● **Directions for this task**: Please copy the data exactly as it stands, minus the images.

════════════════

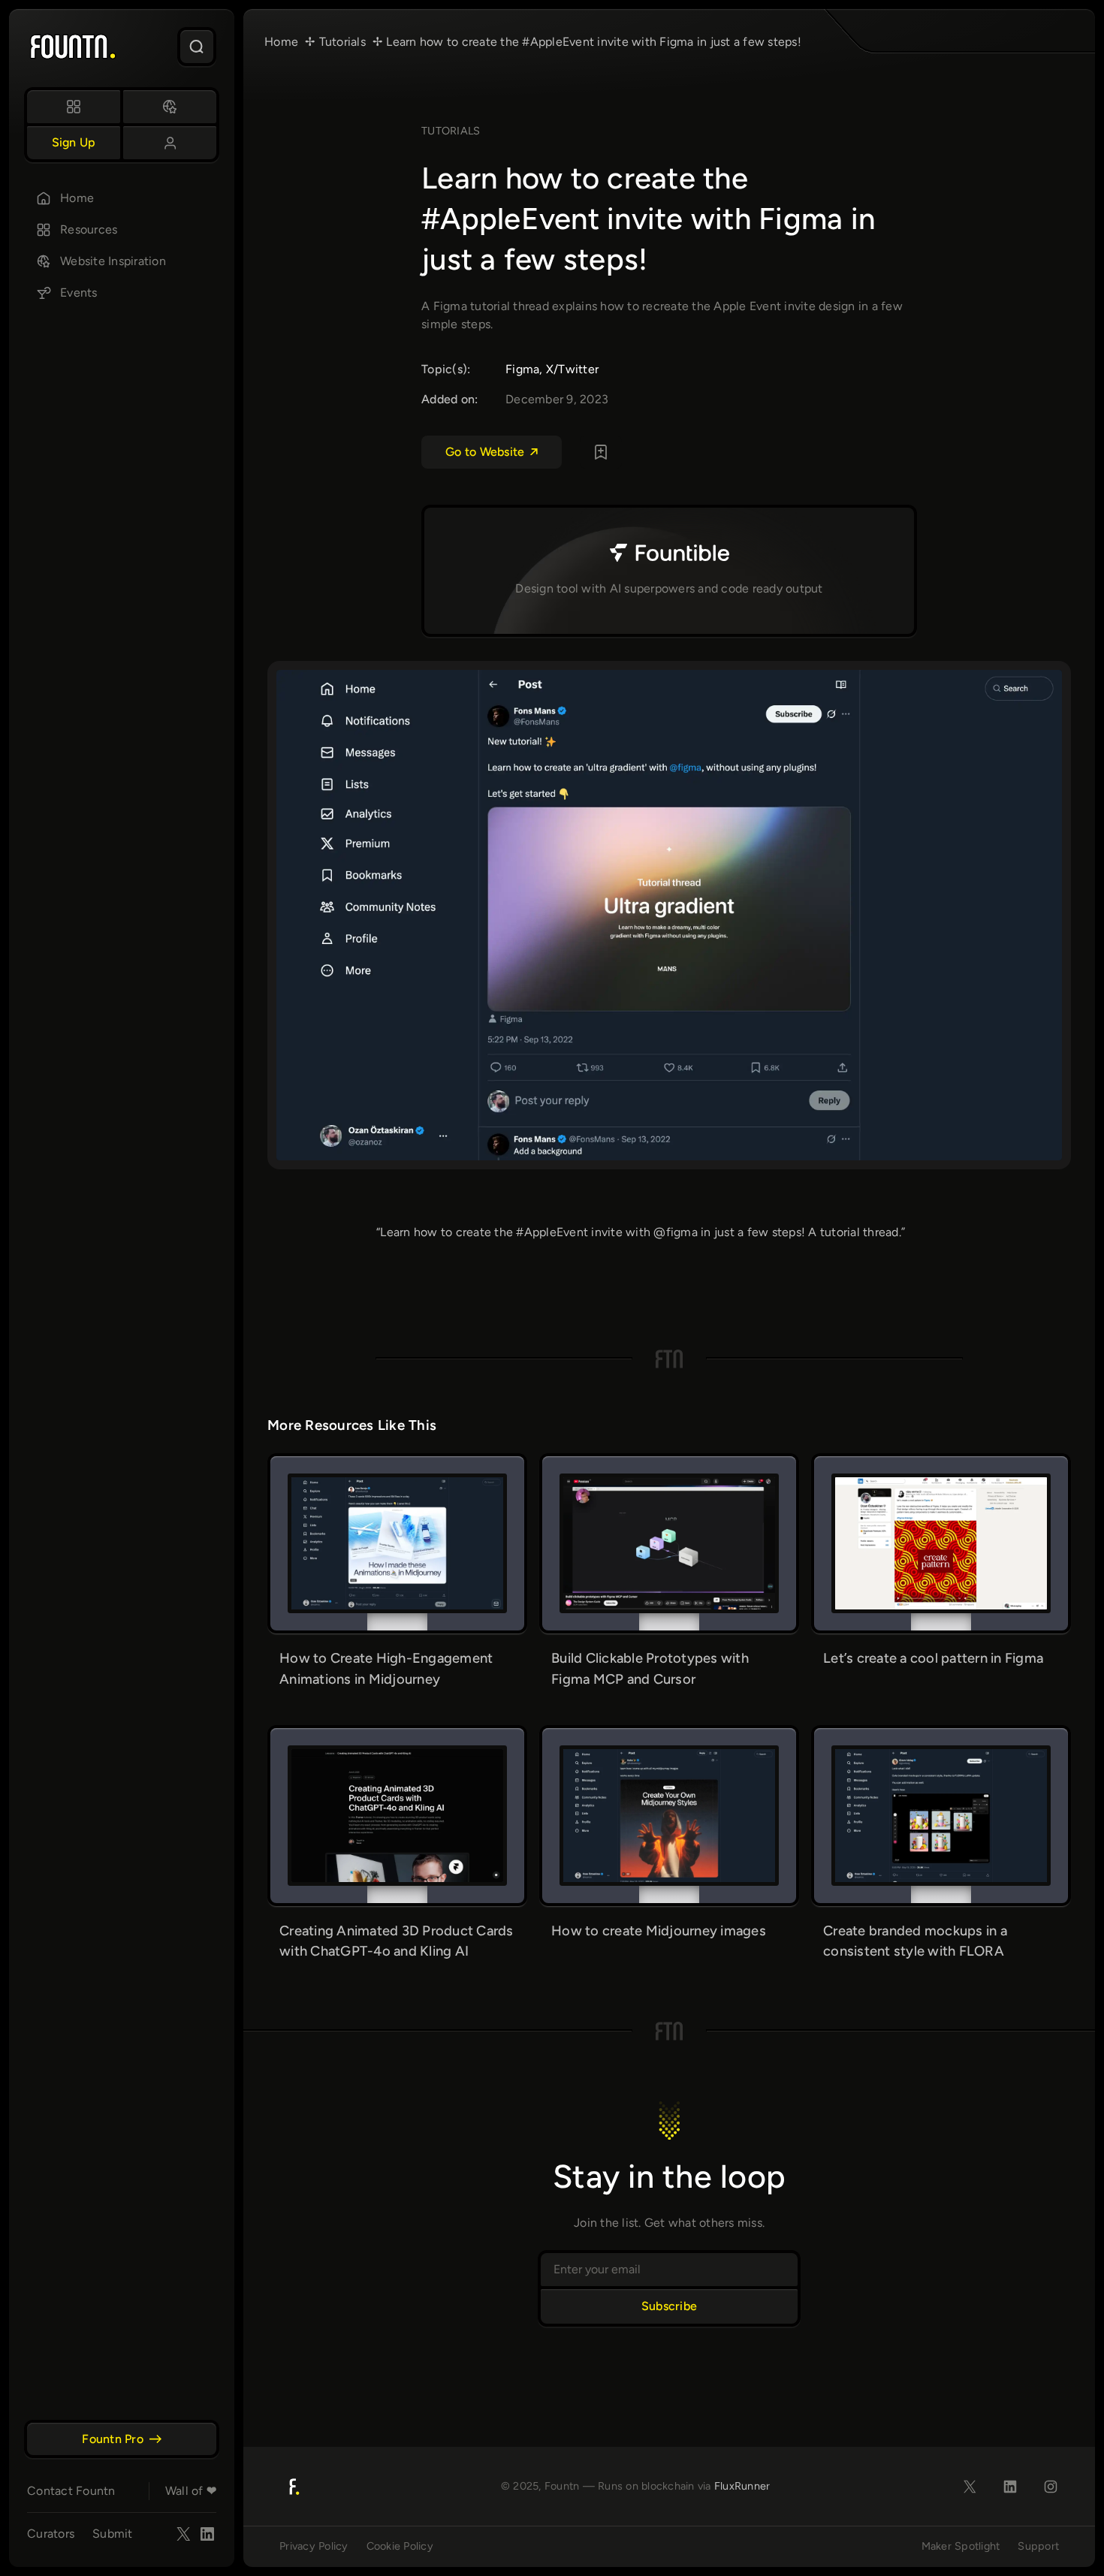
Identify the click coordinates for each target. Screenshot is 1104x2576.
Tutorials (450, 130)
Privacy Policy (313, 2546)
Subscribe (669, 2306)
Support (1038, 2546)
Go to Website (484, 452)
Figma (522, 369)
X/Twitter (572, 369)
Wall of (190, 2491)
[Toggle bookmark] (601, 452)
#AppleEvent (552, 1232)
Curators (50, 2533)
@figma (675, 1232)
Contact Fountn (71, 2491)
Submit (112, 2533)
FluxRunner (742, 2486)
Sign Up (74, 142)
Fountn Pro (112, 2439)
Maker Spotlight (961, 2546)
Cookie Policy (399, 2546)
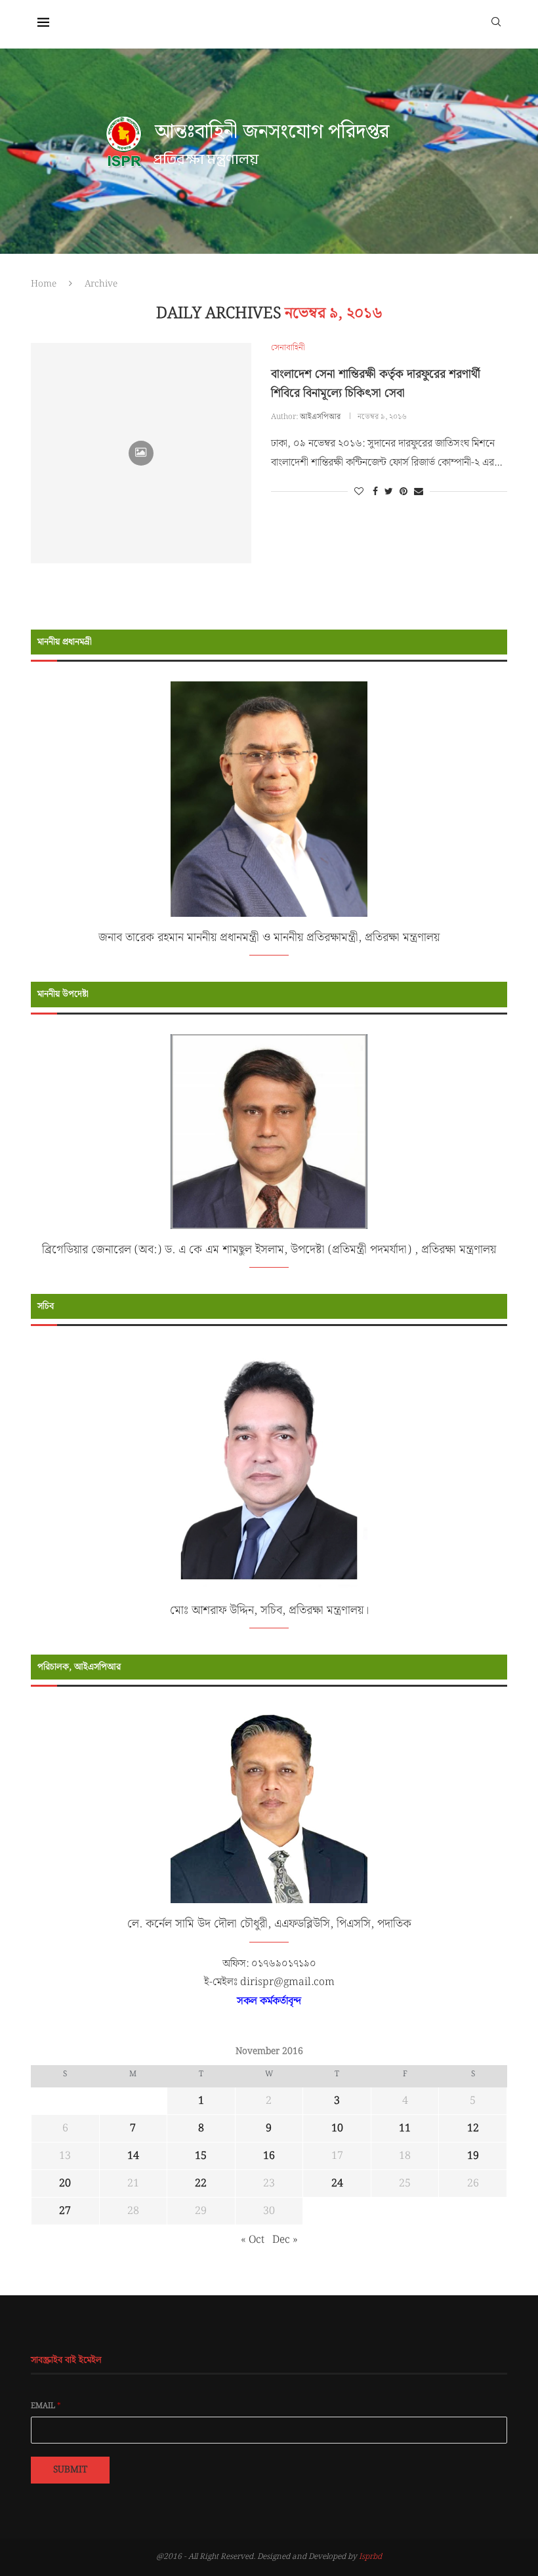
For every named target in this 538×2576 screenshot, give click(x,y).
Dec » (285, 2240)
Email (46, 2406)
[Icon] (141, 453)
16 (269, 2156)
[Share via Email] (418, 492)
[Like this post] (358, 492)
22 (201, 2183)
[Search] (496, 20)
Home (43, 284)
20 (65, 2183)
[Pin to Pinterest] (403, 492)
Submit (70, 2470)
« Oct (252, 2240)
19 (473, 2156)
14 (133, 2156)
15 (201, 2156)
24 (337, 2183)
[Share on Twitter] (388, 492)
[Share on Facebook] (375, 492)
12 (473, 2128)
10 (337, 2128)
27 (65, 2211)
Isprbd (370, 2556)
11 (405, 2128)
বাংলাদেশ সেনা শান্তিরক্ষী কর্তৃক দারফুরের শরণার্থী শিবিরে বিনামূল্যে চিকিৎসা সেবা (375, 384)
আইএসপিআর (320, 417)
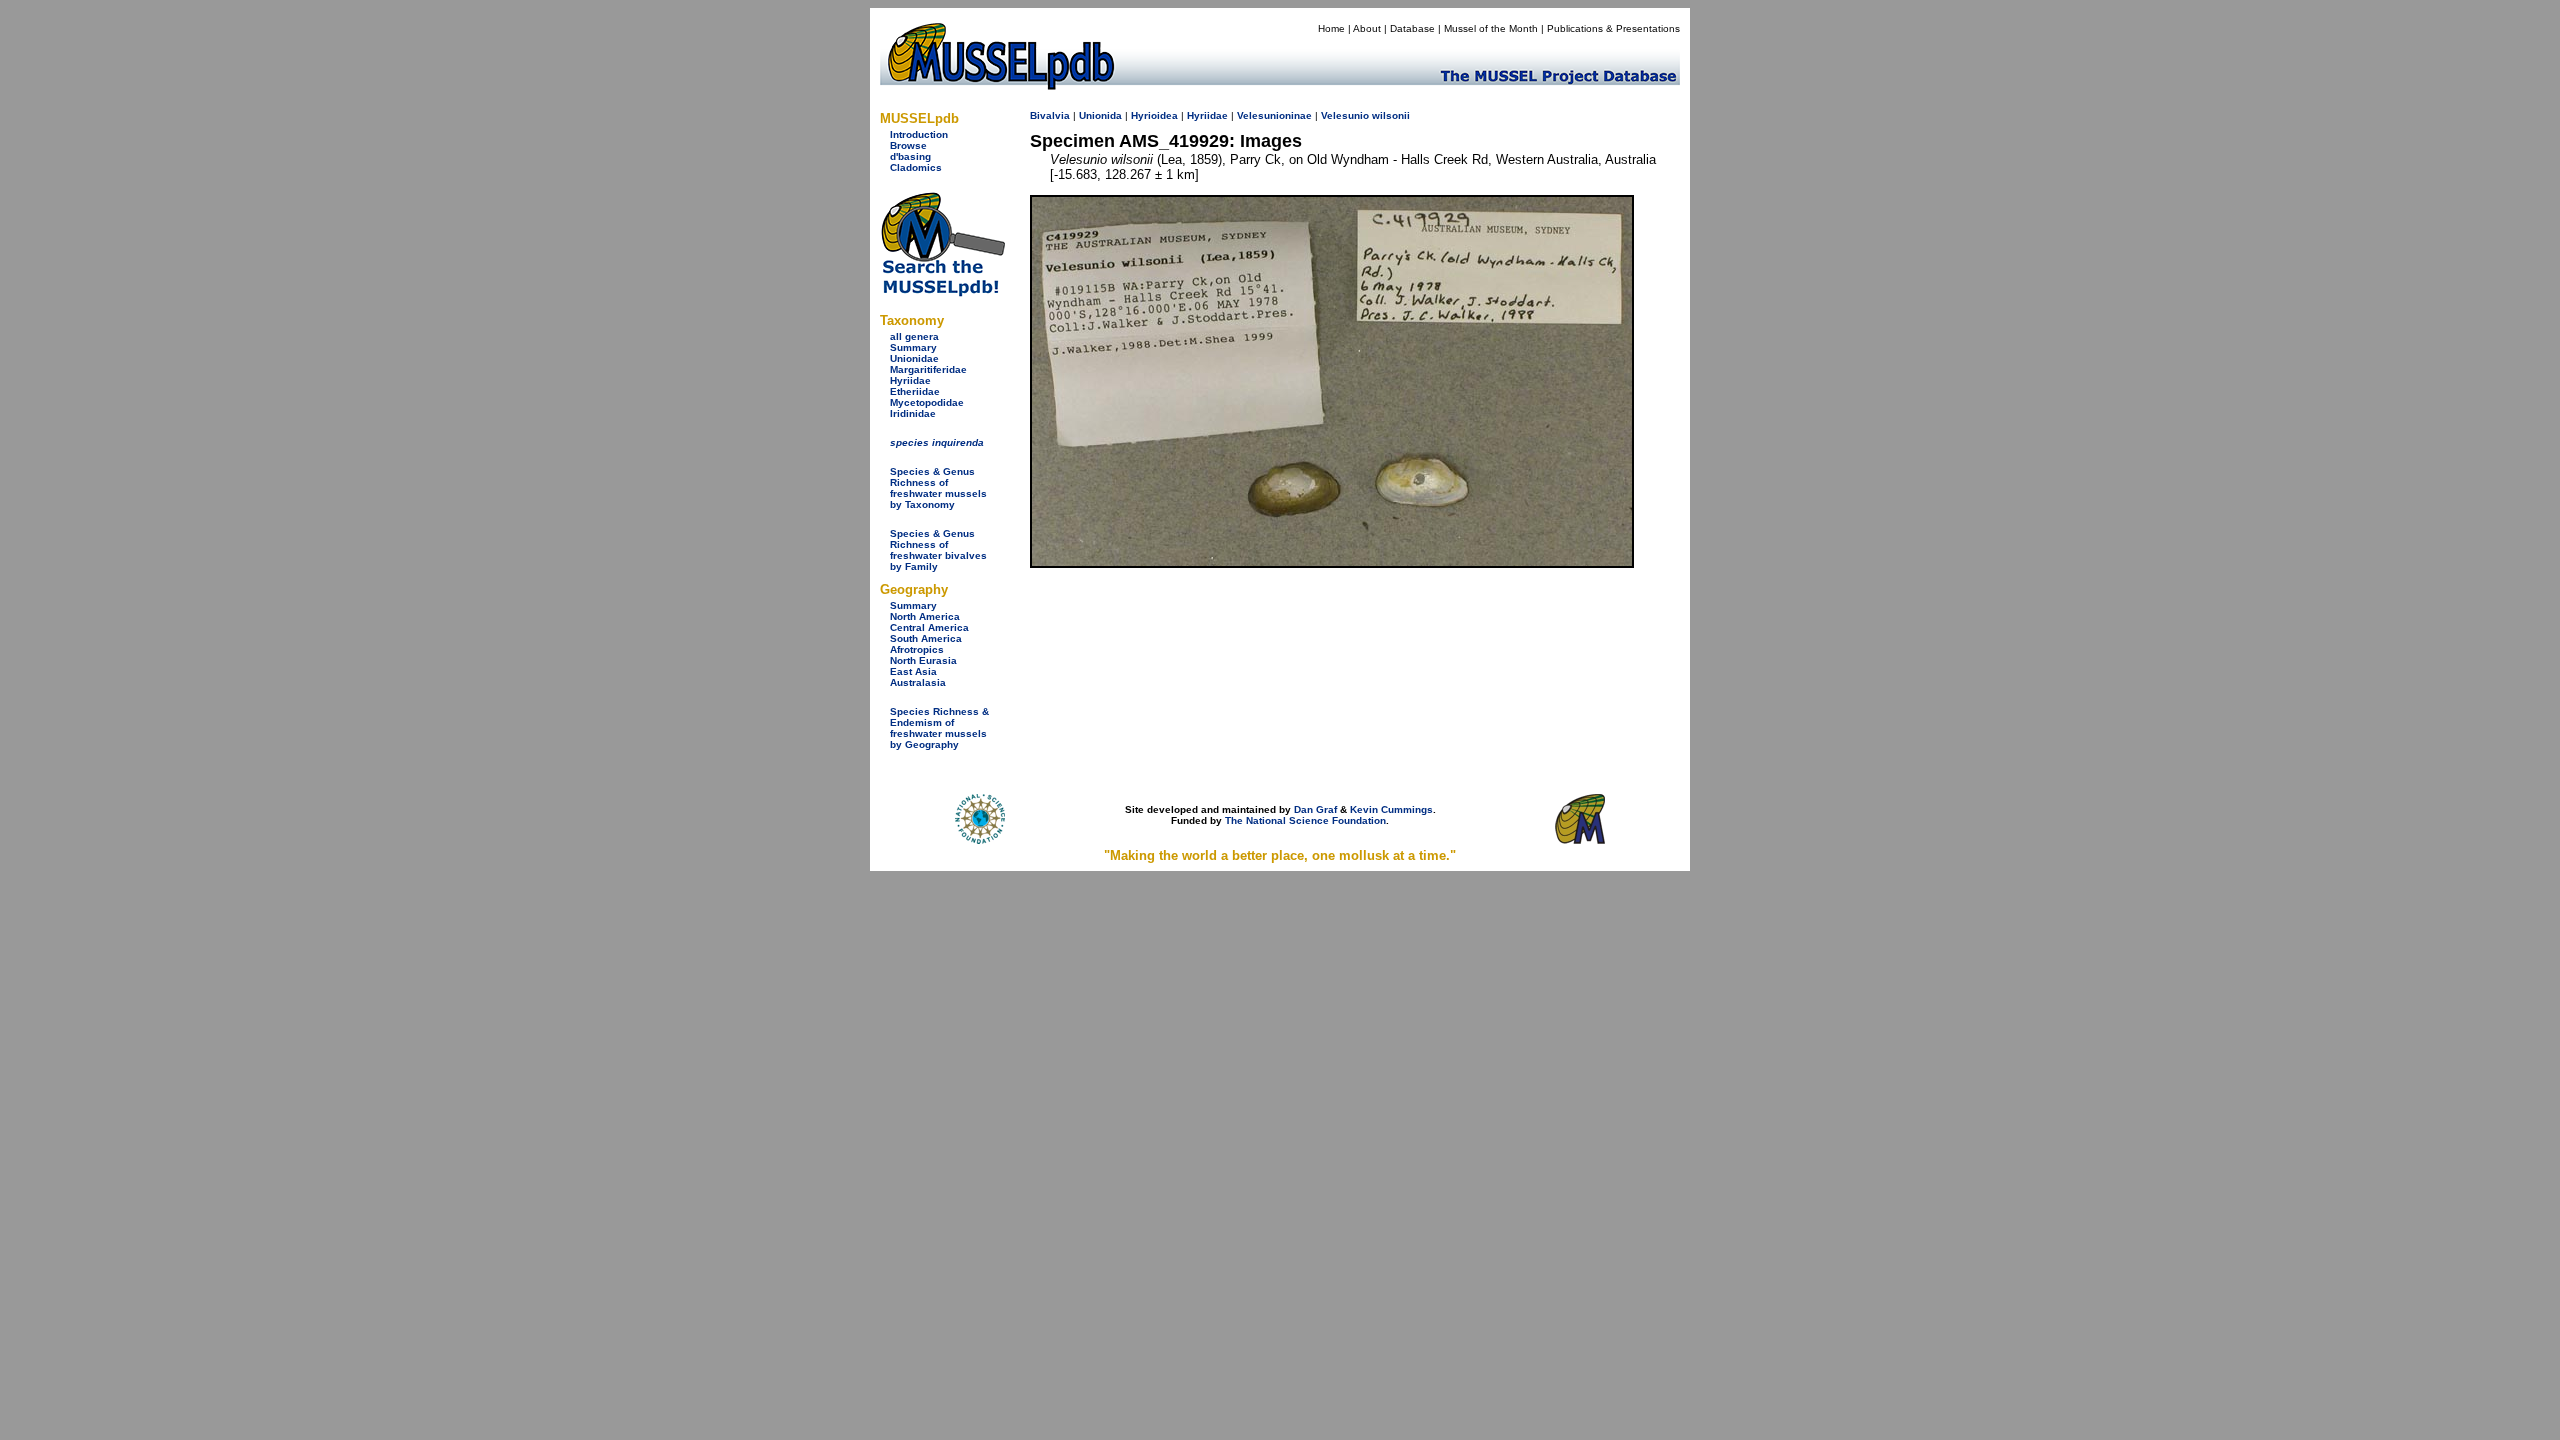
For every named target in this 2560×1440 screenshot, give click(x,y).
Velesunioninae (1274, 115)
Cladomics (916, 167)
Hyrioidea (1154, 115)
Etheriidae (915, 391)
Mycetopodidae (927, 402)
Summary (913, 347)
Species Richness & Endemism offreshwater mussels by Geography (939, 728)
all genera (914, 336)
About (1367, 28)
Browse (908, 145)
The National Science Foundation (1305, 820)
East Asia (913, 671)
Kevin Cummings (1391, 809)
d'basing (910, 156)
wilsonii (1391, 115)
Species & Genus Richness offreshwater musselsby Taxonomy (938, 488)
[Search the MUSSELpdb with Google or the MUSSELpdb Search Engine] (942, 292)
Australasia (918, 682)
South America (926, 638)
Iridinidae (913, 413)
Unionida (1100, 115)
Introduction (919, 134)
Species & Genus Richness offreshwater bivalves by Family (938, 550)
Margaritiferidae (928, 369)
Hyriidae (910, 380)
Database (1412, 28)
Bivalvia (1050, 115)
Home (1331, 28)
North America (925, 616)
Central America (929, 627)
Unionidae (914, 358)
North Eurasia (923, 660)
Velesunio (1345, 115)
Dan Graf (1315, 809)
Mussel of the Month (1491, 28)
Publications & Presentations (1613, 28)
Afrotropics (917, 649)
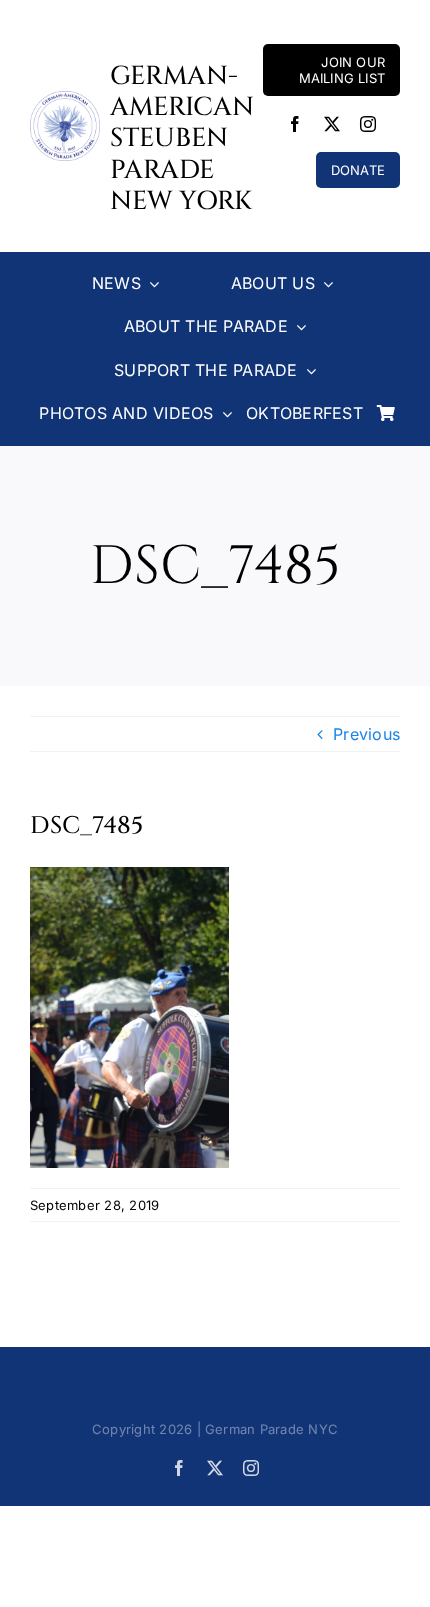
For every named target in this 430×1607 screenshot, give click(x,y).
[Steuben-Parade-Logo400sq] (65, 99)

════════════════

● **Exercise result**:
Identify the click coordinates for each target. Screenshot is 1104x2576.
Tutorials (450, 130)
Privacy Policy (313, 2546)
Subscribe (669, 2306)
Support (1038, 2546)
Go to Website (484, 452)
Figma (522, 369)
X/Twitter (572, 369)
Wall of (190, 2491)
[Toggle bookmark] (601, 452)
#AppleEvent (552, 1232)
Curators (50, 2533)
@figma (675, 1232)
Contact Fountn (71, 2491)
Submit (112, 2533)
FluxRunner (742, 2486)
Sign Up (74, 142)
Fountn Pro (112, 2439)
Maker Spotlight (961, 2546)
Cookie Policy (399, 2546)
For every named target in this 538×2576 screenshot, give click(x,y).
Dec » (285, 2240)
Email (46, 2406)
[Icon] (141, 453)
16 (269, 2156)
[Share via Email] (418, 492)
[Like this post] (358, 492)
22 (201, 2183)
[Search] (496, 20)
Home (43, 284)
20 (65, 2183)
[Pin to Pinterest] (403, 492)
Submit (70, 2470)
« Oct (252, 2240)
19 (473, 2156)
14 (133, 2156)
15 (201, 2156)
24 (337, 2183)
[Share on Twitter] (388, 492)
[Share on Facebook] (375, 492)
12 (473, 2128)
10 (337, 2128)
27 (65, 2211)
Isprbd (370, 2556)
11 (405, 2128)
বাংলাদেশ সেনা শান্তিরক্ষী কর্তৃক দারফুরের শরণার্থী শিবিরে বিনামূল্যে চিকিৎসা সেবা (375, 384)
আইএসপিআর (320, 417)
For every named target in this 2560×1440 screenshot, give click(x,y).
Velesunioninae (1274, 115)
Cladomics (916, 167)
Hyrioidea (1154, 115)
Etheriidae (915, 391)
Mycetopodidae (927, 402)
Summary (913, 347)
Species Richness & Endemism offreshwater mussels by Geography (939, 728)
all genera (914, 336)
About (1367, 28)
Browse (908, 145)
The National Science Foundation (1305, 820)
East Asia (913, 671)
Kevin Cummings (1391, 809)
d'basing (910, 156)
wilsonii (1391, 115)
Species & Genus Richness offreshwater musselsby Taxonomy (938, 488)
[Search the MUSSELpdb with Google or the MUSSELpdb Search Engine] (942, 292)
Australasia (918, 682)
South America (926, 638)
Iridinidae (913, 413)
Unionida (1100, 115)
Introduction (919, 134)
Species & Genus Richness offreshwater bivalves by Family (938, 550)
Margaritiferidae (928, 369)
Hyriidae (910, 380)
Database (1412, 28)
Bivalvia (1050, 115)
Home (1331, 28)
North America (925, 616)
Central America (929, 627)
Unionidae (914, 358)
North Eurasia (923, 660)
Velesunio (1345, 115)
Dan Graf (1315, 809)
Mussel of the Month (1491, 28)
Publications & Presentations (1613, 28)
Afrotropics (917, 649)
For every named target in this 430×1607 screenshot, give click(x,y).
[Steuben-Parade-Logo400sq] (65, 99)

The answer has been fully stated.